▶ [WORK ITEM]: Repeat the entries below in full, with every character unchanged.

[Collected data]
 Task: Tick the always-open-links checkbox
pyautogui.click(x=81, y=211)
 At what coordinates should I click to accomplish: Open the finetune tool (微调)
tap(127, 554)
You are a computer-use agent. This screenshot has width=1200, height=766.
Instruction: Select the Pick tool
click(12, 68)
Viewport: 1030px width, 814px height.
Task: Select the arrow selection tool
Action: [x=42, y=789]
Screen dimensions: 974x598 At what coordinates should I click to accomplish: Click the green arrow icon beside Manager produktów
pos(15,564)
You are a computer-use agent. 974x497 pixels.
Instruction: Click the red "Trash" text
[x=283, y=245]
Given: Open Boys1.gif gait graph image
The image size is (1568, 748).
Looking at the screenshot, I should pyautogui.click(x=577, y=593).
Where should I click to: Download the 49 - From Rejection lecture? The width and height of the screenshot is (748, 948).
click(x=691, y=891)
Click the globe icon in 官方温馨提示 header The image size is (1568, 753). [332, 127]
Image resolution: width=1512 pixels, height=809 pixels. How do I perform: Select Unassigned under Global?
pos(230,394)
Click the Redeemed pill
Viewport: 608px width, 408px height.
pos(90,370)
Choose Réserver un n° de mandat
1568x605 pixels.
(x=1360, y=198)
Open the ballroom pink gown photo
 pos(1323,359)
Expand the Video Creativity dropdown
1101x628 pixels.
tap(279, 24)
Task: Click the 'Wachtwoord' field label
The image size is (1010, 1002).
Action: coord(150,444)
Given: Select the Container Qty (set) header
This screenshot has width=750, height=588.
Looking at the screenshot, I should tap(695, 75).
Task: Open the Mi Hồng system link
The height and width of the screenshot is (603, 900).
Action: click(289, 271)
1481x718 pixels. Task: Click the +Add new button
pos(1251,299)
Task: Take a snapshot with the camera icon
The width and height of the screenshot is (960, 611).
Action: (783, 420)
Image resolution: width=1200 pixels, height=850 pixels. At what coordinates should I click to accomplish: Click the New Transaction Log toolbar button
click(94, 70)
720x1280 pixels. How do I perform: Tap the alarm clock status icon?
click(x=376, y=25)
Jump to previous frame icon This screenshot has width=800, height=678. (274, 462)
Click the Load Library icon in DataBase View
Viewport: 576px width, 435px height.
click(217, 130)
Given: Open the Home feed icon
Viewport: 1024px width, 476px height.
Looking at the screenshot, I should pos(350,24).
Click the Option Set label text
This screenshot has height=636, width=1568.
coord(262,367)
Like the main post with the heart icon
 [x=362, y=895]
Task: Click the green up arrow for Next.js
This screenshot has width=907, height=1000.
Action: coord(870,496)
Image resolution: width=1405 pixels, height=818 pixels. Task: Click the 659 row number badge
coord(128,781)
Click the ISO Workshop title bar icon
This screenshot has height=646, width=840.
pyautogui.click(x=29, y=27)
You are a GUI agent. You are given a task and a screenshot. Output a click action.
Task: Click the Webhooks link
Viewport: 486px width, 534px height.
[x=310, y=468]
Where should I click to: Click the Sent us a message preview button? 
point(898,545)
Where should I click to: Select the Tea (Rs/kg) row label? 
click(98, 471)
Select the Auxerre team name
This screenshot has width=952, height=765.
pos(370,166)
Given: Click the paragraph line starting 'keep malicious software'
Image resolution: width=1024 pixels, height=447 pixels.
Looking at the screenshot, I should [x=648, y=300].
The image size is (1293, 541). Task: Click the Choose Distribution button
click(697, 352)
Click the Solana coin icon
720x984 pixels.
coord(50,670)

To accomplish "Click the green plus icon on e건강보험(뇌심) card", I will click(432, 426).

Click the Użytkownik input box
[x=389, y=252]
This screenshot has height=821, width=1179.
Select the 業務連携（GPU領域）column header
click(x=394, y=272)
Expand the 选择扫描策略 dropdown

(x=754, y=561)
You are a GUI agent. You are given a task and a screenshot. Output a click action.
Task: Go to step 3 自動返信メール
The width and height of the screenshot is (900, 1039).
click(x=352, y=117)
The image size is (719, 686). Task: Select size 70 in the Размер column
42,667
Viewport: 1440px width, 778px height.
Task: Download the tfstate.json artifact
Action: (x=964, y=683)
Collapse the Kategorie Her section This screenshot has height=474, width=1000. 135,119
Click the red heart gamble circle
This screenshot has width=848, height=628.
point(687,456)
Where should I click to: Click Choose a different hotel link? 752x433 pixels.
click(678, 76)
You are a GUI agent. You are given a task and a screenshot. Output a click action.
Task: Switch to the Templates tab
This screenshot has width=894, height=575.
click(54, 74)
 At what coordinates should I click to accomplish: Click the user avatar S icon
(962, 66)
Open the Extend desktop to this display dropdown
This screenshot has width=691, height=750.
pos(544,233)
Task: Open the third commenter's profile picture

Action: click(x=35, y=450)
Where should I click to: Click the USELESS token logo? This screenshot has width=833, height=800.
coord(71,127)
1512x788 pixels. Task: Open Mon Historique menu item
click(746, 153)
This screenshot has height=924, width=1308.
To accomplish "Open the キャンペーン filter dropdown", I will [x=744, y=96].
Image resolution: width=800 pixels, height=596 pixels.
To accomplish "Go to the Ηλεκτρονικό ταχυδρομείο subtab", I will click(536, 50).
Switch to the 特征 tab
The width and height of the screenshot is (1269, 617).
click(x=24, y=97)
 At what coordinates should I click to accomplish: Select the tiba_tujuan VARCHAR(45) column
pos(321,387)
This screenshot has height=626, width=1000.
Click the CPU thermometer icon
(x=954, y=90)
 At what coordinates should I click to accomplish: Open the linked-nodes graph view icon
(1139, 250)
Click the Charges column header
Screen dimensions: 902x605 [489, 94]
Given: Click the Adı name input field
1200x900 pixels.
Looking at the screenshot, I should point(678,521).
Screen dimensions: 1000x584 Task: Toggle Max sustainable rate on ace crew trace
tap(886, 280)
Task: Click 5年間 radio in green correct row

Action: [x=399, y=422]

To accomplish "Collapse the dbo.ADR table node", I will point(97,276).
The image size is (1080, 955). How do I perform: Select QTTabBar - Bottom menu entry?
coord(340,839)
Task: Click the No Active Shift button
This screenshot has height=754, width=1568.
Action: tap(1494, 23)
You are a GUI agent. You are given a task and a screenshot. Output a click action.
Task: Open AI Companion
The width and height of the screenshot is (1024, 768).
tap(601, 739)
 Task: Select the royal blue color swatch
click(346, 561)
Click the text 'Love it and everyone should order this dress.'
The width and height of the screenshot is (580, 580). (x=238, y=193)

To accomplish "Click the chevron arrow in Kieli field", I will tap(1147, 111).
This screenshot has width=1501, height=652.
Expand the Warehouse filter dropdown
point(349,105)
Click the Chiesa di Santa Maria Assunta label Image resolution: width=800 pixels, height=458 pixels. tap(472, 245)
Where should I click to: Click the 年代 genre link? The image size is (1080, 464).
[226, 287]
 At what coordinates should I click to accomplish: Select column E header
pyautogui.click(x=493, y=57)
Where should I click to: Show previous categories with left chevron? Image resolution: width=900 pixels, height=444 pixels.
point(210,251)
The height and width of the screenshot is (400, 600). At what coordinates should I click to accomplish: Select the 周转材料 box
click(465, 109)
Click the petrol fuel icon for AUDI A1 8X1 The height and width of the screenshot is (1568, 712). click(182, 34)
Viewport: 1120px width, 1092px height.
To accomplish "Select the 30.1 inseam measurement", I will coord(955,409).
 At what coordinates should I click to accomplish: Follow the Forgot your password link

▶ [ANSWER TO THIS TASK]:
 Task: Tick the always-open-links checkbox
pyautogui.click(x=81, y=211)
 At what coordinates should I click to accomplish: Open the finetune tool (微调)
tap(127, 554)
You are a computer-use agent. This screenshot has width=1200, height=766.
Instruction: Select the Pick tool
click(12, 68)
Viewport: 1030px width, 814px height.
Task: Select the arrow selection tool
Action: [x=42, y=789]
Screen dimensions: 974x598 At what coordinates should I click to accomplish: Click the green arrow icon beside Manager produktów
pos(15,564)
You are a computer-use agent. 974x497 pixels.
Instruction: Click the red "Trash" text
[x=283, y=245]
Given: Open Boys1.gif gait graph image
The image size is (1568, 748).
Looking at the screenshot, I should pyautogui.click(x=577, y=593).
Where should I click to: Download the 49 - From Rejection lecture? The width and height of the screenshot is (748, 948).
click(x=691, y=891)
Click the globe icon in 官方温馨提示 header The image size is (1568, 753). [332, 127]
Image resolution: width=1512 pixels, height=809 pixels. How do I perform: Select Unassigned under Global?
pos(230,394)
Click the Redeemed pill
Viewport: 608px width, 408px height.
pos(90,370)
Choose Réserver un n° de mandat
1568x605 pixels.
(x=1360, y=198)
Open the ballroom pink gown photo
 pos(1323,359)
Expand the Video Creativity dropdown
1101x628 pixels.
tap(279, 24)
Task: Click the 'Wachtwoord' field label
The image size is (1010, 1002).
Action: coord(150,444)
Given: Select the Container Qty (set) header
This screenshot has width=750, height=588.
Looking at the screenshot, I should tap(695, 75).
Task: Open the Mi Hồng system link
The height and width of the screenshot is (603, 900).
Action: click(289, 271)
1481x718 pixels. Task: Click the +Add new button
pos(1251,299)
Task: Take a snapshot with the camera icon
The width and height of the screenshot is (960, 611).
Action: (783, 420)
Image resolution: width=1200 pixels, height=850 pixels. At what coordinates should I click to accomplish: Click the New Transaction Log toolbar button
click(94, 70)
720x1280 pixels. How do I perform: Tap the alarm clock status icon?
click(x=376, y=25)
Jump to previous frame icon This screenshot has width=800, height=678. (274, 462)
Click the Load Library icon in DataBase View
Viewport: 576px width, 435px height.
click(217, 130)
Given: Open the Home feed icon
Viewport: 1024px width, 476px height.
Looking at the screenshot, I should pos(350,24).
Click the Option Set label text
This screenshot has height=636, width=1568.
coord(262,367)
Like the main post with the heart icon
 [x=362, y=895]
Task: Click the green up arrow for Next.js
This screenshot has width=907, height=1000.
Action: coord(870,496)
Image resolution: width=1405 pixels, height=818 pixels. Task: Click the 659 row number badge
coord(128,781)
Click the ISO Workshop title bar icon
This screenshot has height=646, width=840.
pyautogui.click(x=29, y=27)
You are a GUI agent. You are given a task and a screenshot. Output a click action.
Task: Click the Webhooks link
Viewport: 486px width, 534px height.
[x=310, y=468]
Where should I click to: Click the Sent us a message preview button? 
point(898,545)
Where should I click to: Select the Tea (Rs/kg) row label? 
click(98, 471)
Select the Auxerre team name
This screenshot has width=952, height=765.
pos(370,166)
Given: Click the paragraph line starting 'keep malicious software'
Image resolution: width=1024 pixels, height=447 pixels.
Looking at the screenshot, I should [x=648, y=300].
The image size is (1293, 541). Task: Click the Choose Distribution button
click(697, 352)
Click the Solana coin icon
720x984 pixels.
coord(50,670)

To accomplish "Click the green plus icon on e건강보험(뇌심) card", I will click(432, 426).

Click the Użytkownik input box
[x=389, y=252]
This screenshot has height=821, width=1179.
Select the 業務連携（GPU領域）column header
click(x=394, y=272)
Expand the 选择扫描策略 dropdown

(x=754, y=561)
You are a GUI agent. You are given a task and a screenshot. Output a click action.
Task: Go to step 3 自動返信メール
The width and height of the screenshot is (900, 1039).
click(x=352, y=117)
The image size is (719, 686). Task: Select size 70 in the Размер column
42,667
Viewport: 1440px width, 778px height.
Task: Download the tfstate.json artifact
Action: (x=964, y=683)
Collapse the Kategorie Her section This screenshot has height=474, width=1000. 135,119
Click the red heart gamble circle
This screenshot has width=848, height=628.
point(687,456)
Where should I click to: Click Choose a different hotel link? 752x433 pixels.
click(678, 76)
You are a GUI agent. You are given a task and a screenshot. Output a click action.
Task: Switch to the Templates tab
This screenshot has width=894, height=575.
click(54, 74)
 At what coordinates should I click to accomplish: Click the user avatar S icon
(962, 66)
Open the Extend desktop to this display dropdown
This screenshot has width=691, height=750.
pos(544,233)
Task: Open the third commenter's profile picture

Action: click(x=35, y=450)
Where should I click to: Click the USELESS token logo? This screenshot has width=833, height=800.
coord(71,127)
1512x788 pixels. Task: Open Mon Historique menu item
click(746, 153)
This screenshot has height=924, width=1308.
To accomplish "Open the キャンペーン filter dropdown", I will [x=744, y=96].
Image resolution: width=800 pixels, height=596 pixels.
To accomplish "Go to the Ηλεκτρονικό ταχυδρομείο subtab", I will click(536, 50).
Switch to the 特征 tab
The width and height of the screenshot is (1269, 617).
click(x=24, y=97)
 At what coordinates should I click to accomplish: Select the tiba_tujuan VARCHAR(45) column
pos(321,387)
This screenshot has height=626, width=1000.
Click the CPU thermometer icon
(x=954, y=90)
 At what coordinates should I click to accomplish: Open the linked-nodes graph view icon
(1139, 250)
Click the Charges column header
Screen dimensions: 902x605 [489, 94]
Given: Click the Adı name input field
1200x900 pixels.
Looking at the screenshot, I should point(678,521).
Screen dimensions: 1000x584 Task: Toggle Max sustainable rate on ace crew trace
tap(886, 280)
Task: Click 5年間 radio in green correct row

Action: [x=399, y=422]

To accomplish "Collapse the dbo.ADR table node", I will point(97,276).
The image size is (1080, 955). How do I perform: Select QTTabBar - Bottom menu entry?
coord(340,839)
Task: Click the No Active Shift button
This screenshot has height=754, width=1568.
Action: tap(1494, 23)
You are a GUI agent. You are given a task and a screenshot. Output a click action.
Task: Open AI Companion
The width and height of the screenshot is (1024, 768).
tap(601, 739)
 Task: Select the royal blue color swatch
click(346, 561)
Click the text 'Love it and everyone should order this dress.'
The width and height of the screenshot is (580, 580). (x=238, y=193)

To accomplish "Click the chevron arrow in Kieli field", I will tap(1147, 111).
This screenshot has width=1501, height=652.
Expand the Warehouse filter dropdown
point(349,105)
Click the Chiesa di Santa Maria Assunta label Image resolution: width=800 pixels, height=458 pixels. tap(472, 245)
Where should I click to: Click the 年代 genre link? The image size is (1080, 464).
[226, 287]
 At what coordinates should I click to accomplish: Select column E header
pyautogui.click(x=493, y=57)
Where should I click to: Show previous categories with left chevron? Image resolution: width=900 pixels, height=444 pixels.
point(210,251)
The height and width of the screenshot is (400, 600). At what coordinates should I click to accomplish: Select the 周转材料 box
click(465, 109)
Click the petrol fuel icon for AUDI A1 8X1 The height and width of the screenshot is (1568, 712). click(182, 34)
Viewport: 1120px width, 1092px height.
To accomplish "Select the 30.1 inseam measurement", I will coord(955,409).
 At what coordinates should I click to accomplish: Follow the Forgot your password link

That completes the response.